- Los hongos son microorganismos que aprovechan la falta de luz y alta humedad para desarrollarse, o
aprovechan la bajada de defensas en estados de
enfermedad general o sistémica o las patologías vasculares y las heridas para
infectarnos.
- En los pies, los hongos pueden afectar a la
piel y las uñas.
- En la piel afecta preferentemente a la piel que existe entre los
dedos y la planta, en ocasiones se limita a dos solo espacios interdigitales, suelen ser el
del 3º, 4º y 5º dedos y normalmente lo conocemos con "pie de atleta".
- Se observa:
- Lesión con descamación y de aspecto macerado (muy húmedo y blanquecino).
- Picor intenso en especial nocturno y sensación de quemazón.
- Zona enrojecida o la presencia de grietas o fisuras en la piel.
- La piel de los pies muy húmeda y con mal olor (podobromihidrosis).
- En la uña se llama "onicomicosis" y en la mayoría de los casos no produce ningún síntoma referente a dolor, picor, etc., aunque sí provoca cambios en la coloración y textura.
- Se aprecia:
- Uñas afectadas presentan un aspecto más amarillento.
- Aparición de manchas blanquecinas a modo de islotes debajo de las uñas.
- En casos más avanzados se produce el despegamiento de la uña.
- La aparición debajo de las uñas de una materia orgánica con aspecto de serrín blanco.
- Surcos de forma longitudinal y pérdida de la transparencia de la uña.
- Las infecciones producidas por hongos pueden prevenirse:
- No camine descalzo en zonas públicas.
- Las personas con sudoración excesiva (hiperhidrosis), deben tener especial cuidado en
la sustitución de calcetines y calzado húmedos.

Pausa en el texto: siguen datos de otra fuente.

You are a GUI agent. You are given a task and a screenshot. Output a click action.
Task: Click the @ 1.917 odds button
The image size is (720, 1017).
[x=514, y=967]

- Es importante la alternancia del calzado
para evitar el acumulo de humedad, en particular en los calzados deportivos, en los que la
transpiración es más difícil.
- Utilice zapatos y calcetines de fibras naturales o con buena transpiración, efectuando cambio diario.
- Secarse los pies de forma correcta, de forma especial en los espacios interdigitales, entre los dedos, ayuda a prevenir las infecciones.
- Utilice un jabón que proteja el manto ácido de la piel.
- No intercambie calzados y calcetines con nadie.
- Observe sus pies con frecuencia, y en caso de presentar cualquier anomalía CONSULTE A SU PODÓLOGO.